--- Task statement ---
Please reproduce the listing below line for line, keeping every character unchanged.

--- Source records ---
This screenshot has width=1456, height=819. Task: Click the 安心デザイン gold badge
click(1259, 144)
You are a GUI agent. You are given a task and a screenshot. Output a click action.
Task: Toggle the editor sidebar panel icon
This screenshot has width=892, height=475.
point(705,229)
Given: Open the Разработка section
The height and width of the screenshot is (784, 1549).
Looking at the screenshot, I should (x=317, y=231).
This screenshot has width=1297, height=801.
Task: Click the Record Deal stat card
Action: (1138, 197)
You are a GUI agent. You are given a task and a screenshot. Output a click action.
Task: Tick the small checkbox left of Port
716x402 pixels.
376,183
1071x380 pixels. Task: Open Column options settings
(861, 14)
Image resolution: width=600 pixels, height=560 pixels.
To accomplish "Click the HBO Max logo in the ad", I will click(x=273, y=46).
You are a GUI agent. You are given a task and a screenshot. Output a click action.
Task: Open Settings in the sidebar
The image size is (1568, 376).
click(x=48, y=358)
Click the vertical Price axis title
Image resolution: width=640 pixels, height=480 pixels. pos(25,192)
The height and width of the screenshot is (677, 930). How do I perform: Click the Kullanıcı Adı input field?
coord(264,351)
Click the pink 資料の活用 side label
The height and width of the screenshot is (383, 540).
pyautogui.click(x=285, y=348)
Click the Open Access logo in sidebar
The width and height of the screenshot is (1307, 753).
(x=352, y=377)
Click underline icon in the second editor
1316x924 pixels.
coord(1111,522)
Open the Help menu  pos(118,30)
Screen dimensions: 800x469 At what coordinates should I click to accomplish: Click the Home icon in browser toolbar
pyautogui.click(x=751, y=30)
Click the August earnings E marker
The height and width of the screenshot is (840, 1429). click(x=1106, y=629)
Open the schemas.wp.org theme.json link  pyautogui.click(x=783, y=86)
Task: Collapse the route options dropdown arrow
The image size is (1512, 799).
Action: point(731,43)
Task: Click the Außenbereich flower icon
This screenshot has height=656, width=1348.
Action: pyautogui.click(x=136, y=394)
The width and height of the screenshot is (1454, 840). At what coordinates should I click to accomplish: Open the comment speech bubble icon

--- Complete output ---
This screenshot has width=1456, height=819. Task: Click the 安心デザイン gold badge
click(1259, 144)
You are a GUI agent. You are given a task and a screenshot. Output a click action.
Task: Toggle the editor sidebar panel icon
This screenshot has width=892, height=475.
point(705,229)
Given: Open the Разработка section
The height and width of the screenshot is (784, 1549).
Looking at the screenshot, I should (x=317, y=231).
This screenshot has width=1297, height=801.
Task: Click the Record Deal stat card
Action: (1138, 197)
You are a GUI agent. You are given a task and a screenshot. Output a click action.
Task: Tick the small checkbox left of Port
716x402 pixels.
376,183
1071x380 pixels. Task: Open Column options settings
(861, 14)
Image resolution: width=600 pixels, height=560 pixels.
To accomplish "Click the HBO Max logo in the ad", I will click(x=273, y=46).
You are a GUI agent. You are given a task and a screenshot. Output a click action.
Task: Open Settings in the sidebar
The image size is (1568, 376).
click(x=48, y=358)
Click the vertical Price axis title
Image resolution: width=640 pixels, height=480 pixels. pos(25,192)
The height and width of the screenshot is (677, 930). How do I perform: Click the Kullanıcı Adı input field?
coord(264,351)
Click the pink 資料の活用 side label
The height and width of the screenshot is (383, 540).
pyautogui.click(x=285, y=348)
Click the Open Access logo in sidebar
The width and height of the screenshot is (1307, 753).
(x=352, y=377)
Click underline icon in the second editor
1316x924 pixels.
coord(1111,522)
Open the Help menu  pos(118,30)
Screen dimensions: 800x469 At what coordinates should I click to accomplish: Click the Home icon in browser toolbar
pyautogui.click(x=751, y=30)
Click the August earnings E marker
The height and width of the screenshot is (840, 1429). click(x=1106, y=629)
Open the schemas.wp.org theme.json link  pyautogui.click(x=783, y=86)
Task: Collapse the route options dropdown arrow
The image size is (1512, 799).
Action: point(731,43)
Task: Click the Außenbereich flower icon
This screenshot has height=656, width=1348.
Action: pyautogui.click(x=136, y=394)
The width and height of the screenshot is (1454, 840). At what coordinates should I click to accomplish: Open the comment speech bubble icon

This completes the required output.